Mais ce n’était pas tout. Ma grand-mère m’a demandé de regarder au fond de son armoire, où se trouvait un petit sac en velours. Il contenait sa collection de bijoux : de gracieux colliers, des boucles d’oreilles vintage et une magnifique bague en perles.
Toutes les femmes de ma famille admiraient ces bijoux, et ma grand-mère nous a demandé, à ma mère et moi, de les répartir comme bon nous semblait.
Après avoir reçu les cadeaux de ma grand-mère et ses derniers mots adressés à chacun d’entre nous, nous nous sommes rassemblés autour du sapin et avons naturellement commencé à partager nos souvenirs d’elle. Nous avons ri et pleuré.
Ma mère et mon père m’ont donné leurs cadeaux et en ont échangé certains entre eux, mais je savais que rien de ce que nous avions reçu cette année-là ne pouvait rivaliser avec la surprise de ma grand-mère. D’une certaine manière, elle nous avait offert un autre Noël avec elle.

Cette année-là, j’ai terminé mes études secondaires et j’ai décidé de m’inscrire à l’université dans notre État. L’argent qu’elle a économisé m’aidera donc à faire des études supérieures sans m’endetter. Aujourd’hui, je sais que je suis extrêmement privilégiée.

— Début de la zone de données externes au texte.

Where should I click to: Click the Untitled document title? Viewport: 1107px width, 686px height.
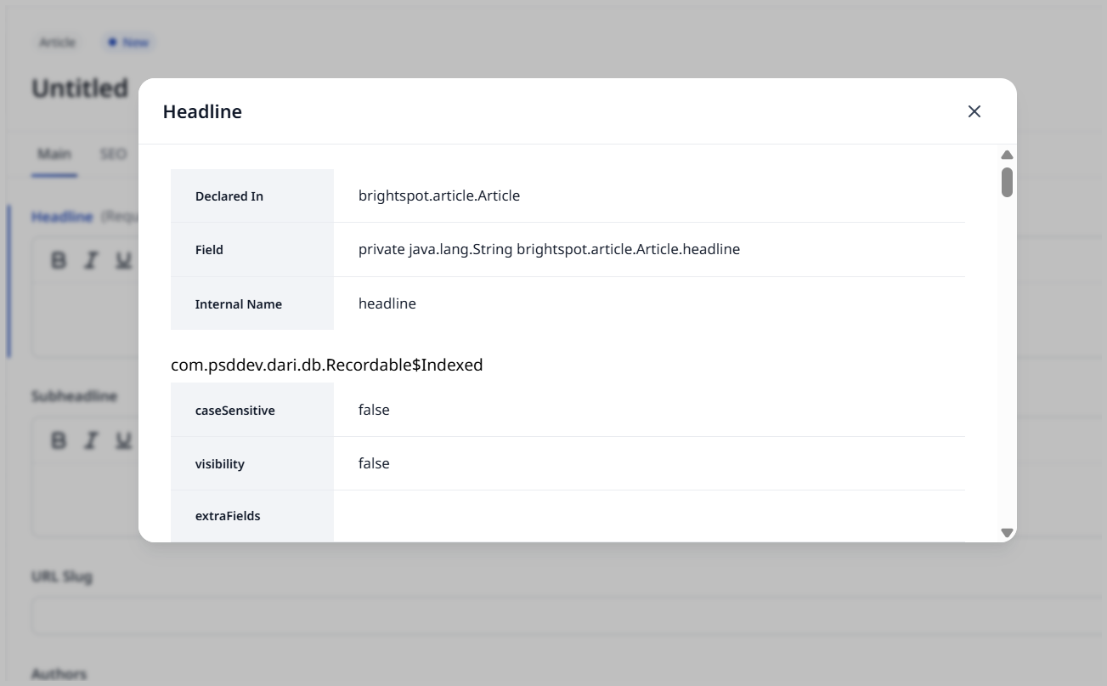79,88
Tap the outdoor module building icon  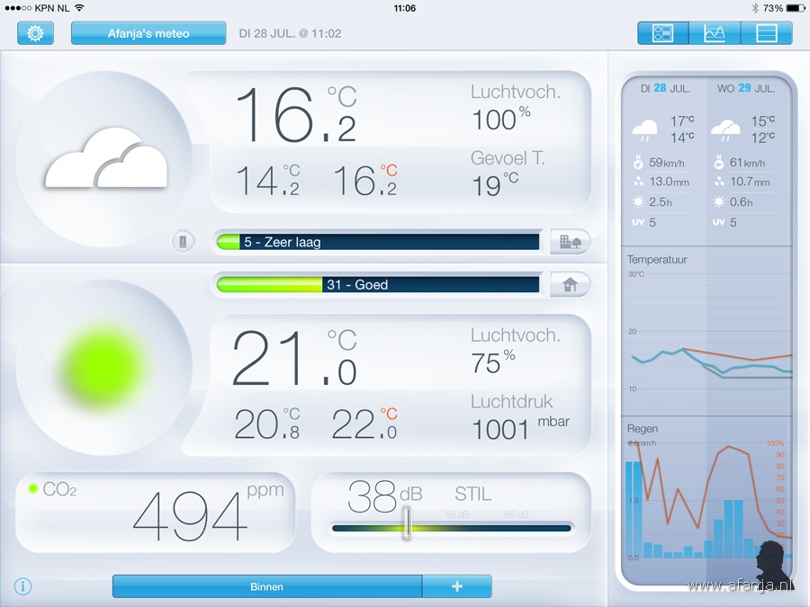(570, 241)

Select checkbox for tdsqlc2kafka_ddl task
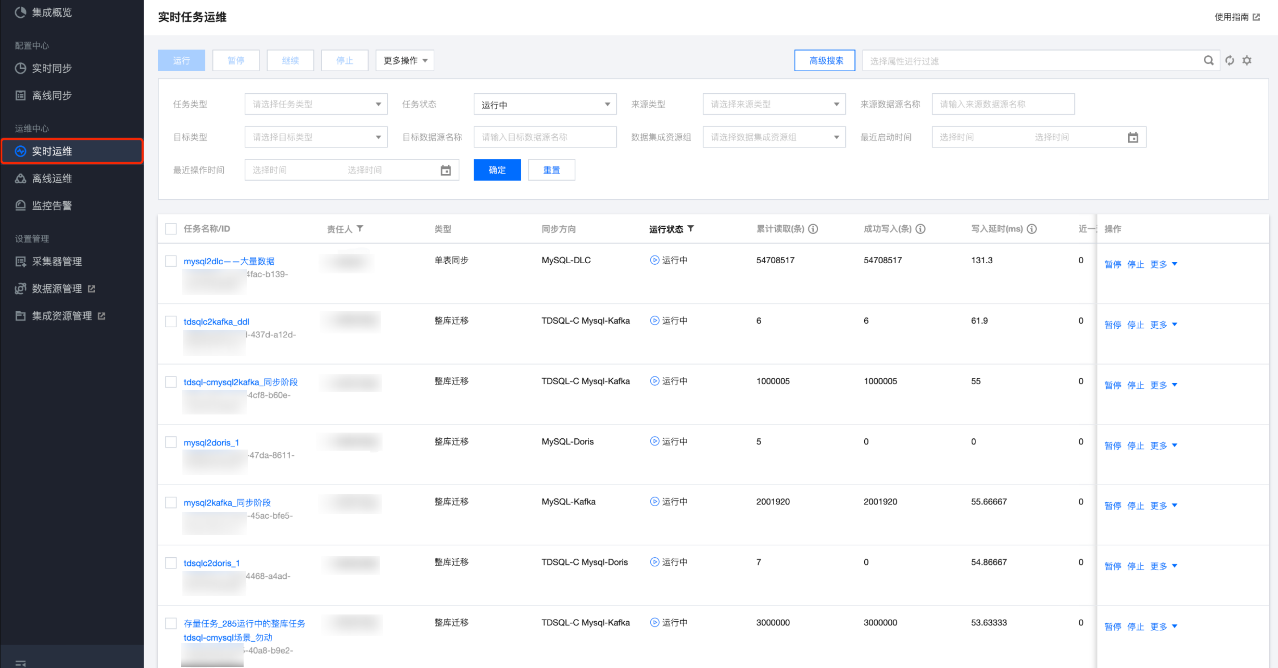pyautogui.click(x=171, y=321)
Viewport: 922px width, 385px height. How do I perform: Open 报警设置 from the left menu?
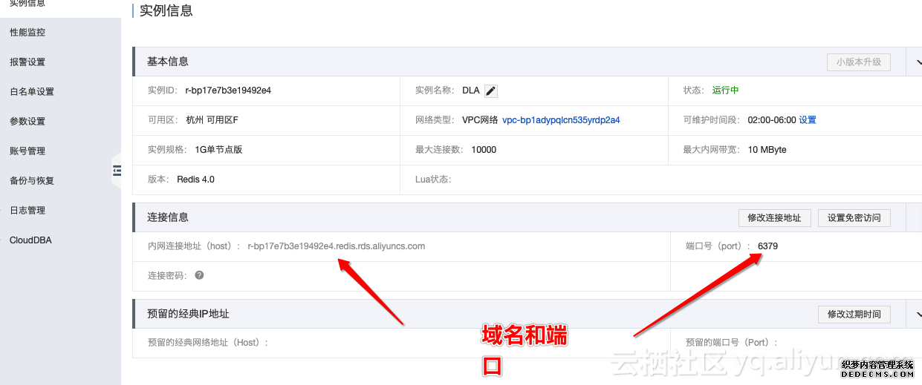(27, 62)
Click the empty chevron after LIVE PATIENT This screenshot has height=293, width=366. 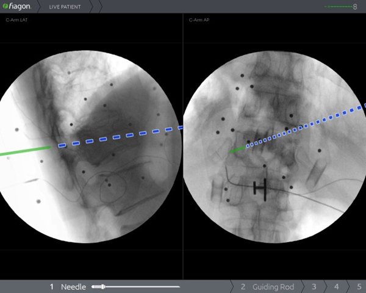pos(96,6)
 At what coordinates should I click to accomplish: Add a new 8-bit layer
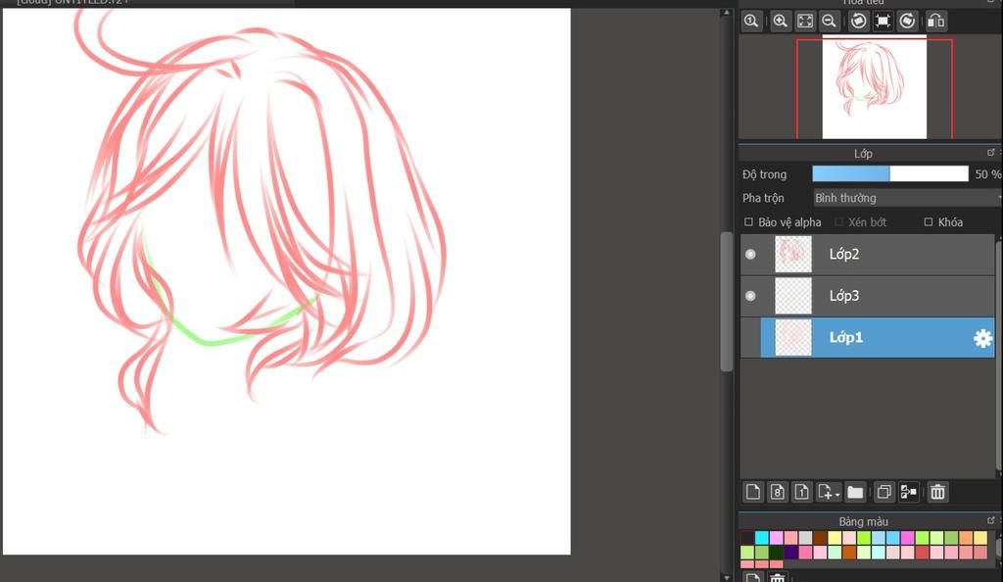pos(777,492)
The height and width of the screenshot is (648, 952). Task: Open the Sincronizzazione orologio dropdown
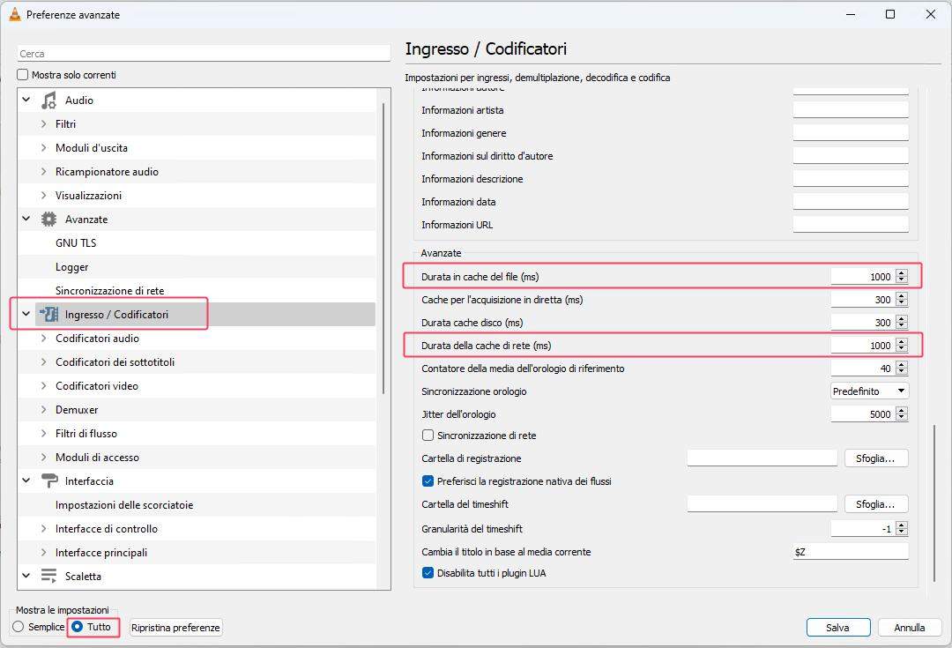tap(869, 391)
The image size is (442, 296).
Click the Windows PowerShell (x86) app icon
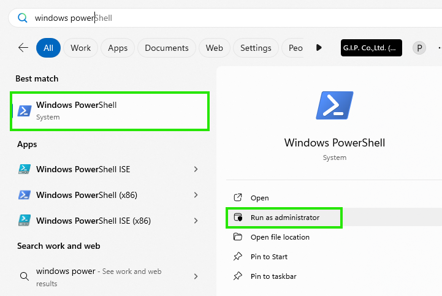(x=25, y=195)
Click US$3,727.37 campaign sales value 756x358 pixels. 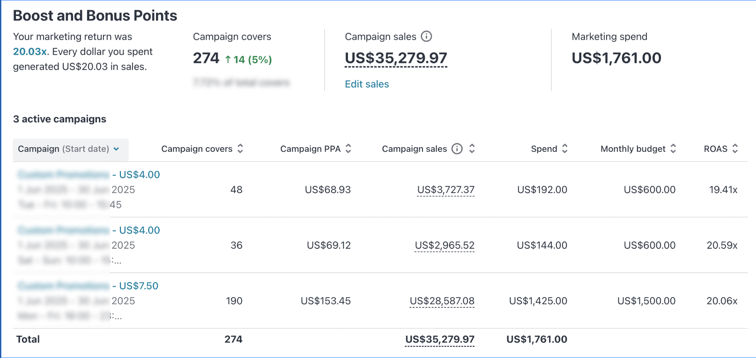tap(445, 190)
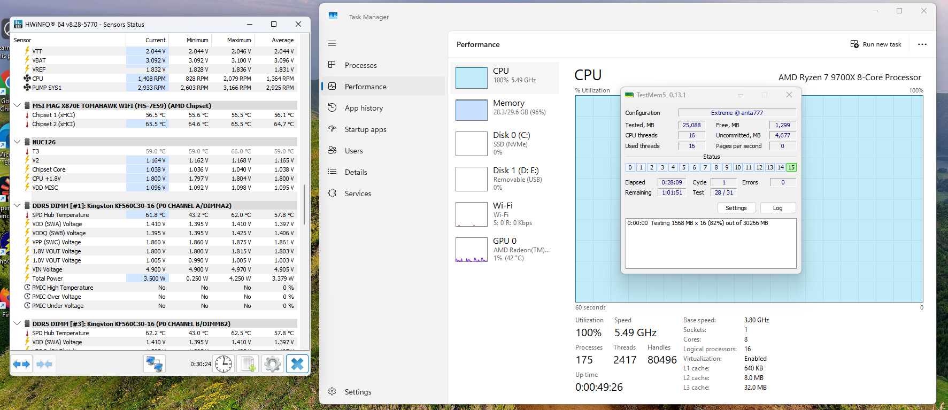948x410 pixels.
Task: Click Run new task
Action: point(876,44)
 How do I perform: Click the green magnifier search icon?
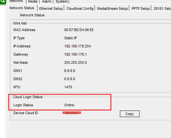(3, 2)
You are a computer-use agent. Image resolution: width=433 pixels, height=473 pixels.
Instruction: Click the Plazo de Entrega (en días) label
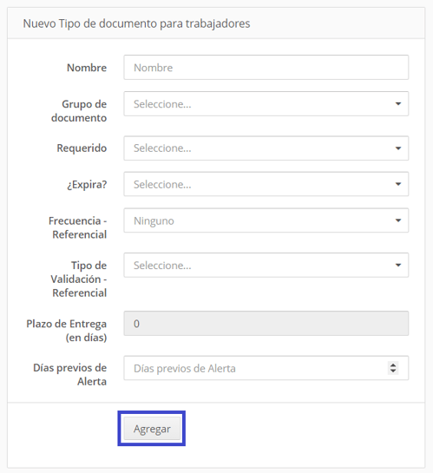click(x=66, y=331)
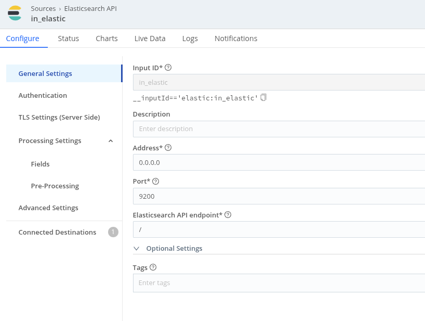Open the Tags help tooltip

(153, 267)
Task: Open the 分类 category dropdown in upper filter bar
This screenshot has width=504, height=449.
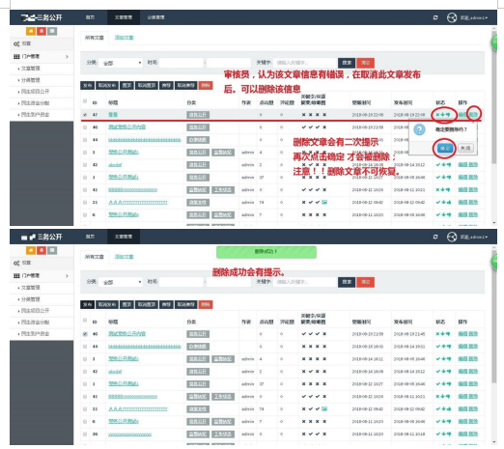Action: click(x=121, y=63)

Nous allons passer notre deuxième Noël sans elle, et c’est difficile, mais je comprends enfin sa mort, comme ma tante a essayé de me l’expliquer. Je ne suis pas en crise existentielle sur le sens de la vie et de la mort et sur la signification de l’univers.
Je considère simplement la vie comme un cadeau. Nous sommes là. Nous créons nos souvenirs. Nous aimons. Nous grandissons. Nous apprenons, puis nous partons, quoi que cela puisse signifier. Et nous espérons laisser derrière nous un héritage rempli d’amour pour ceux qui nous ont aimés tout aussi merveilleusement.